主力商品はシャインマスカットのオレンジワインです。
昨年開発した栽培方法もワイン専用に変更した、黄色くなるまで完熟、種あり、小粒のシャインマスカットから作るオレンジワインはおそらく世界初であり、醸造方法に関しても各プロセスでオリジナルの工程があり、現在特許出願中です。
他にもミシュラン星付きレストランのシェフや、某有名漫画家様とのコラボなど、歴史ある同業他社がやらない、できないような異彩なことをスピード感を持って実行する、そんなワイナリー界のベンチャーになるべく走り始めたばかりのスタートアップです。
- 大場
- さらに詳しく教えてください。
ワインを造ったきっかけ、そして今どんな方とやりとりしていらっしゃるかなど差し支えない範囲で教えてください。
- 青山
- 私は、昨年、他県から山梨県に移住しました。
前職はワインのソムリエの仕事をしておりまして、その過程で本当にワインに自分の人生を変えていただいたなという思いが強くありました。

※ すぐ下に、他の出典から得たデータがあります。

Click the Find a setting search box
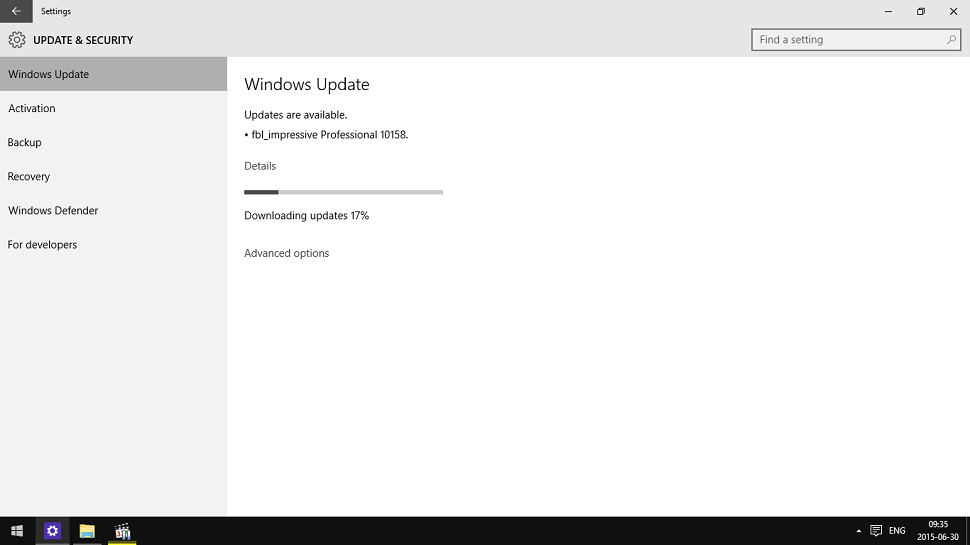The width and height of the screenshot is (970, 545). 848,40
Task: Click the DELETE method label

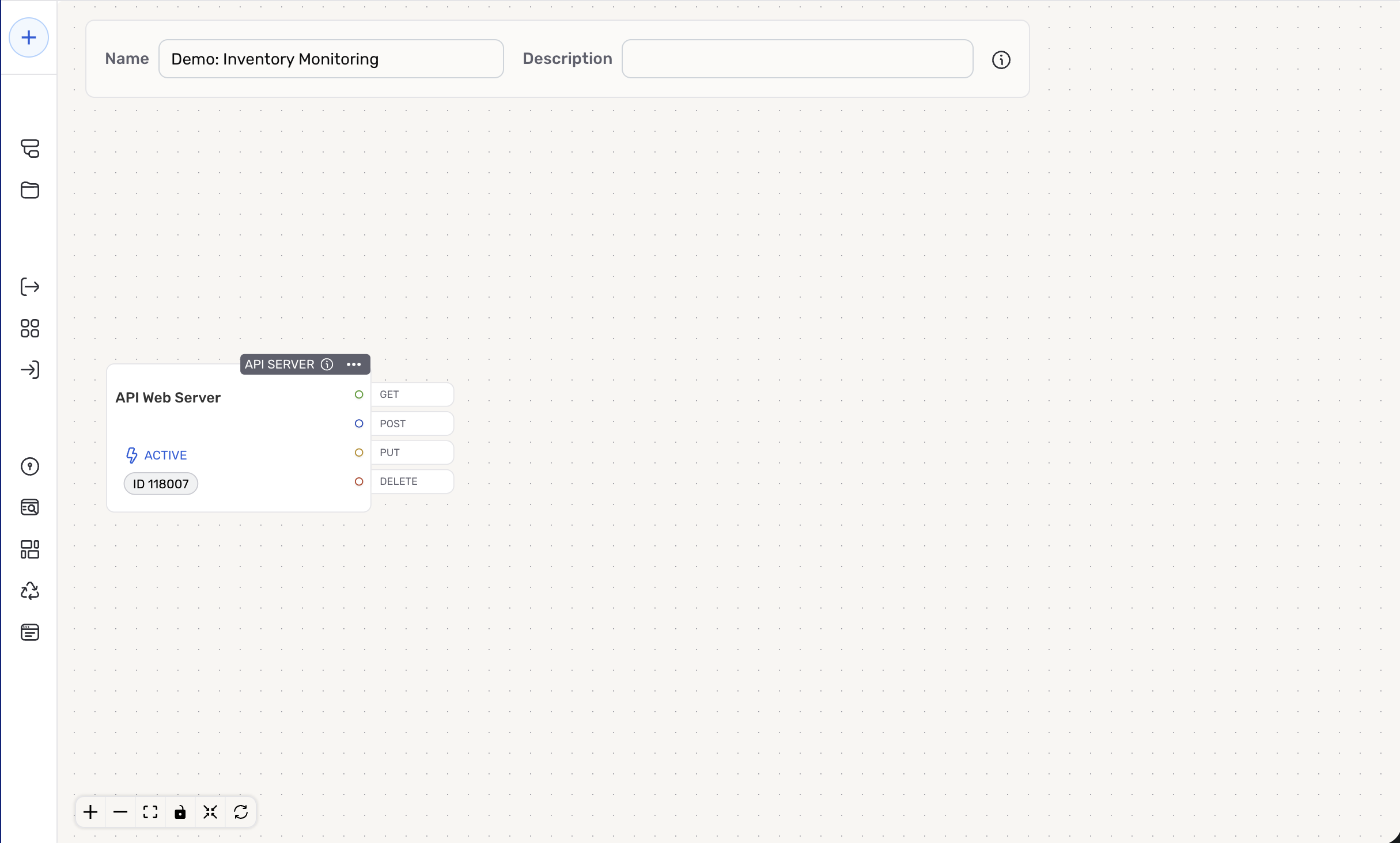Action: click(x=399, y=481)
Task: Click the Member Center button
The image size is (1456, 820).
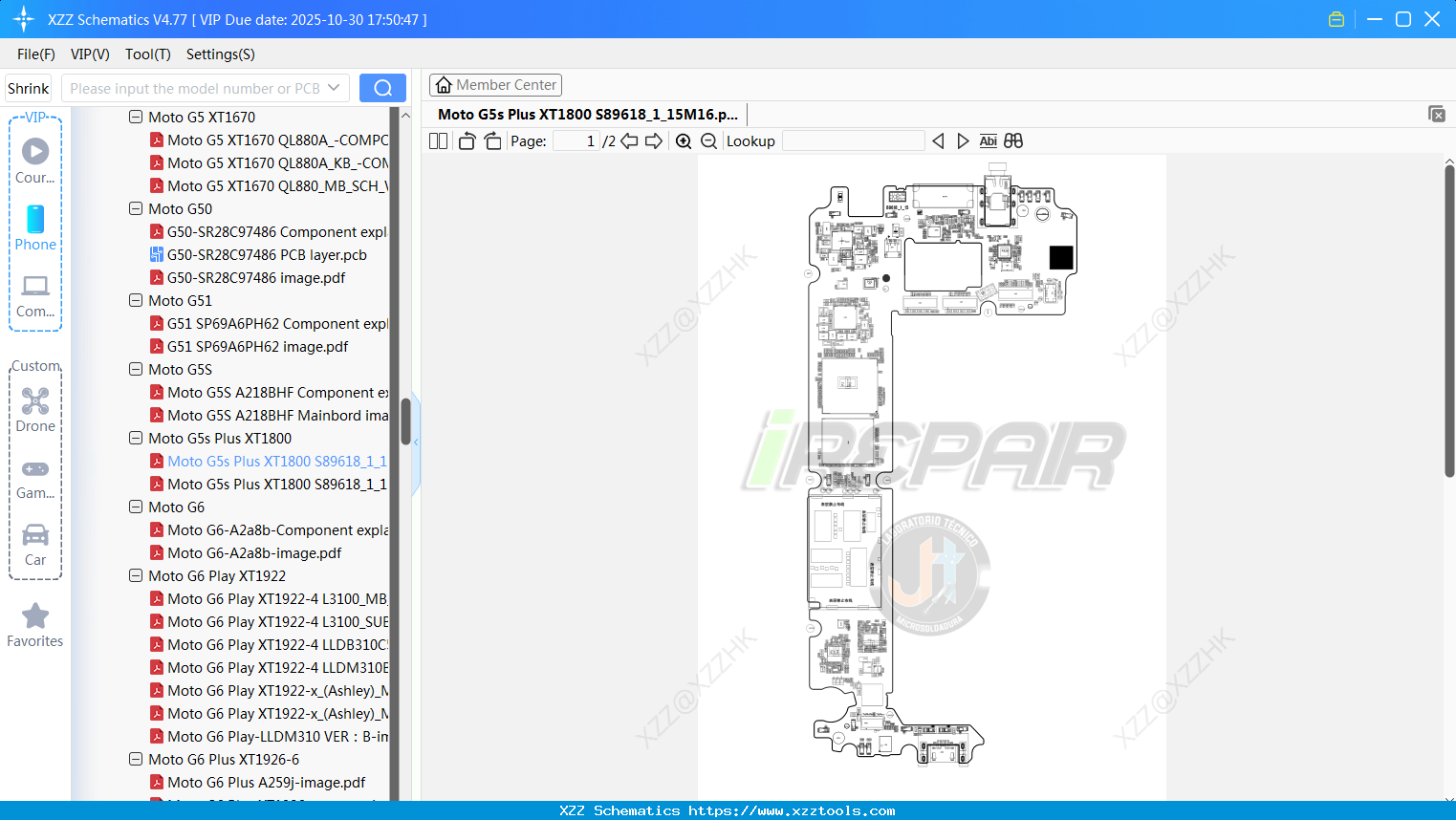Action: tap(495, 84)
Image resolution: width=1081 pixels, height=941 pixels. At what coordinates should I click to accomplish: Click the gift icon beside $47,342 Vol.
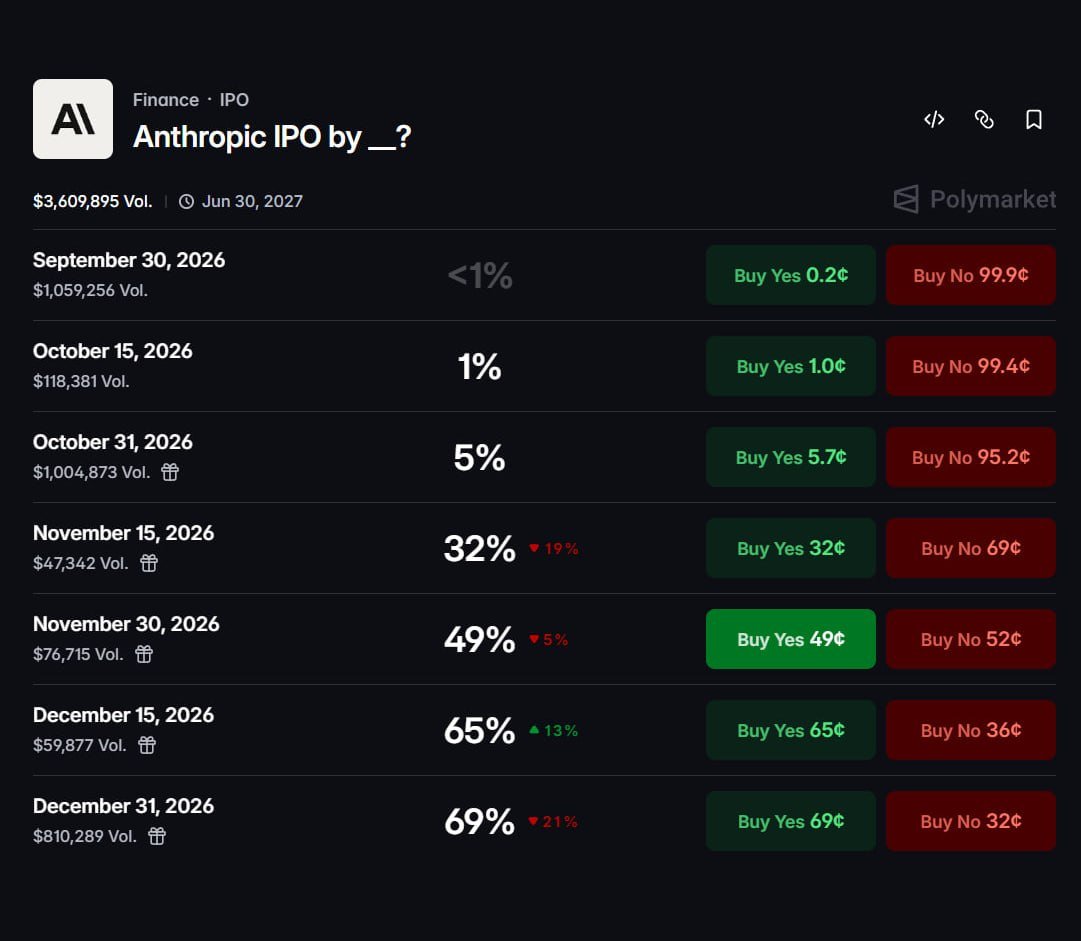[149, 563]
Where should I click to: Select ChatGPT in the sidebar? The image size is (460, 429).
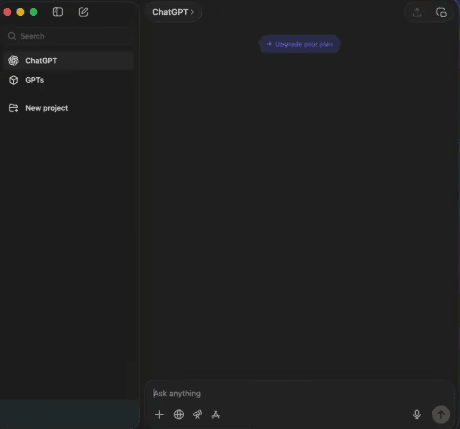(69, 61)
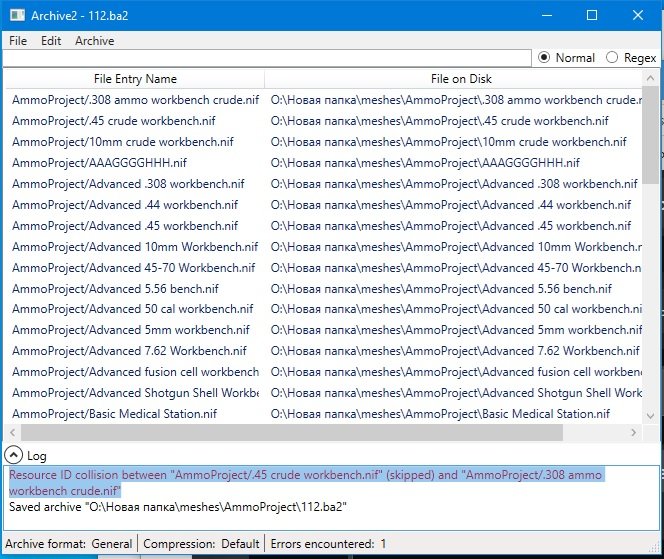
Task: Select the AmmoProject/AAAGGGGHHH.nif entry
Action: pos(99,163)
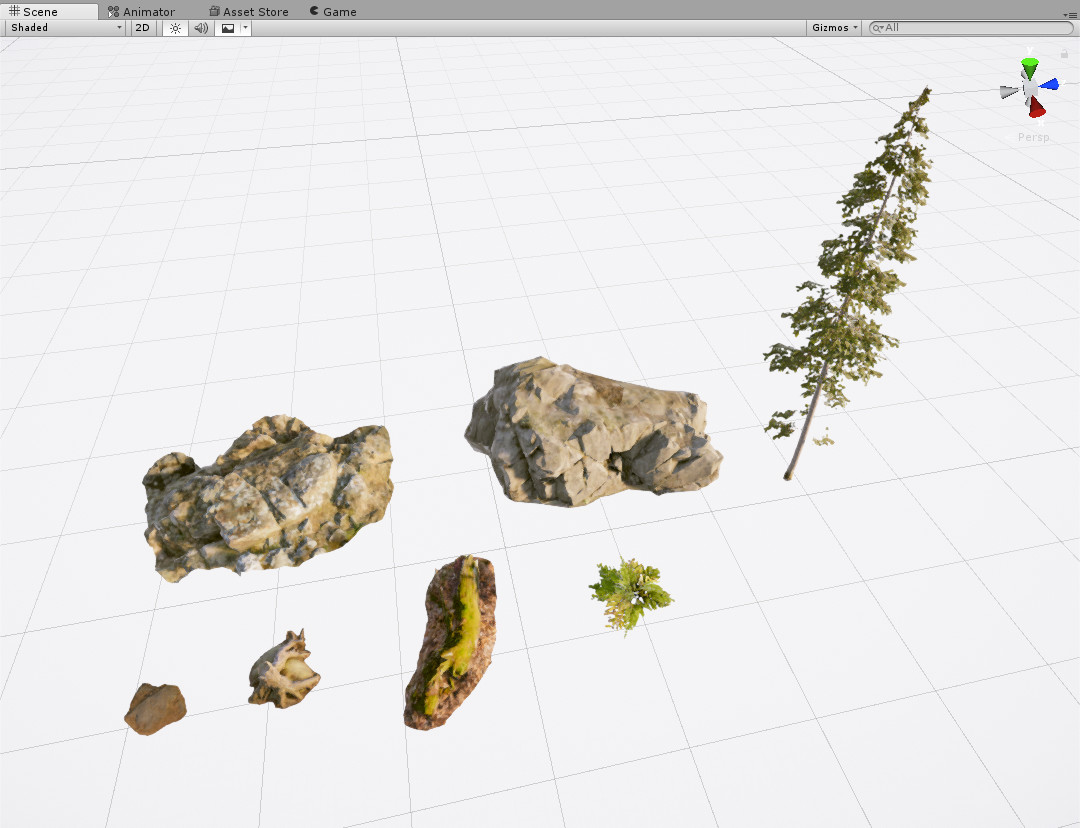Click the Asset Store package icon

click(x=214, y=11)
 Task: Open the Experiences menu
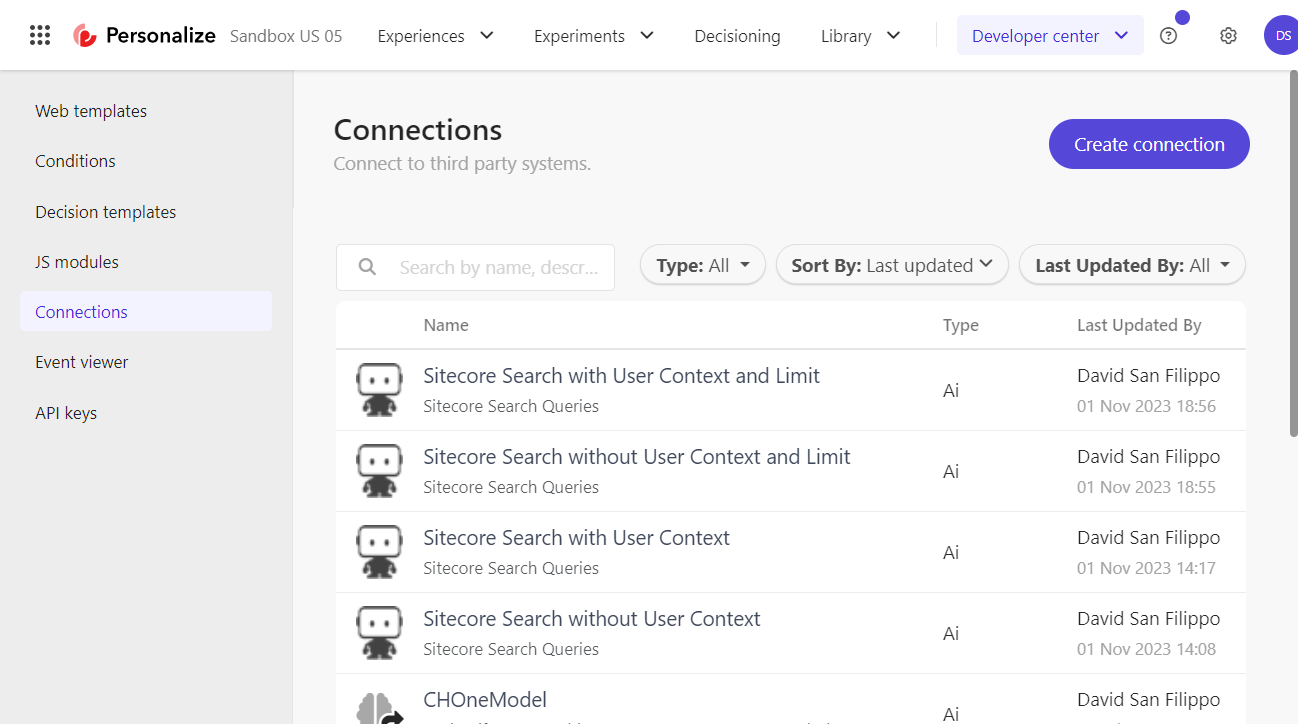(x=435, y=35)
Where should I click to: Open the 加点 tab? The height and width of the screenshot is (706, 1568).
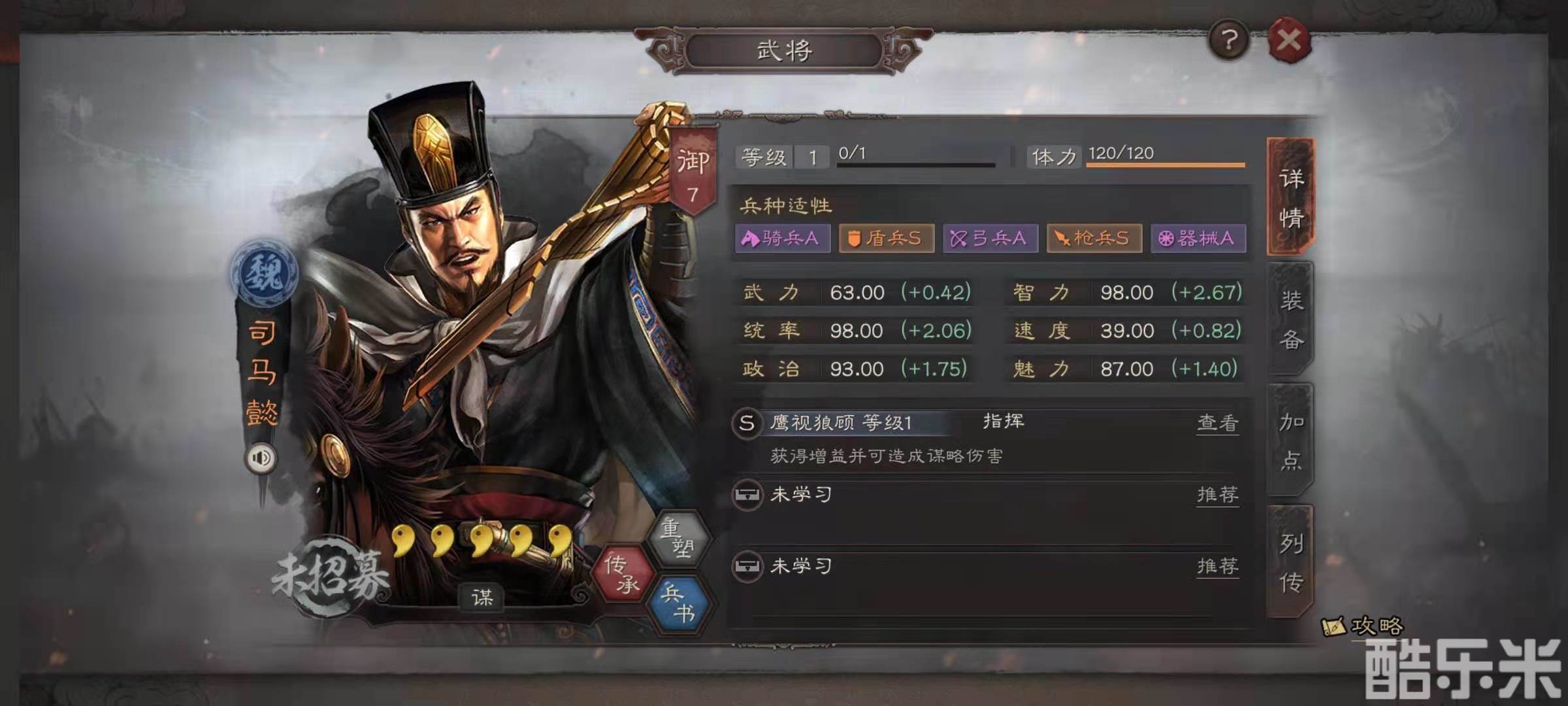tap(1290, 440)
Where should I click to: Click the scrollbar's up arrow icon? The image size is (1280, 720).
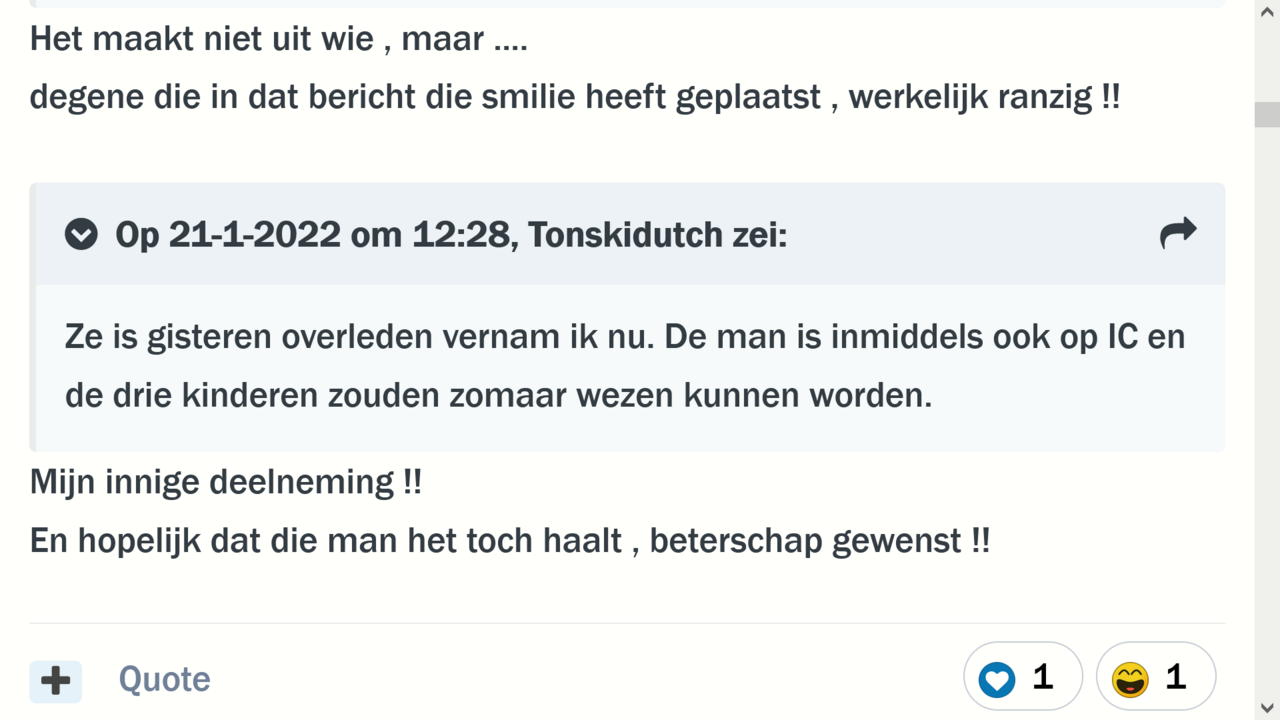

そんなワインの仕事をしていきたい、そのワインをゼロから作っていきたい、そんな思いから、本場山梨県に移住しました。
経験もなく、今までとは全く違う畑違いの職種から、移住をしてゼロから作り始めた…ということです。
- 小澤
- 青山さんはずっと飲食業でのお勤めでしたよね。
サラリーマンソムリエをやっていて、それがワインを造る独立とは、本当にすごい決断だと思うのですが、どうして思い立ったのでしょう?
- 青山
- 前職の時に結婚したのが大きいですね。
結婚式場での飲食サービス業なので、朝早い時は5時とかから出社して、夜遅い時はもう日をまたぎ真夜に帰る。
土日はもちろん休みじゃない。
そうした中で結婚し、子どもも授かりたいと思っていたので、このままだと家族との時間が全然作れなさそうだなということを妻と話していました。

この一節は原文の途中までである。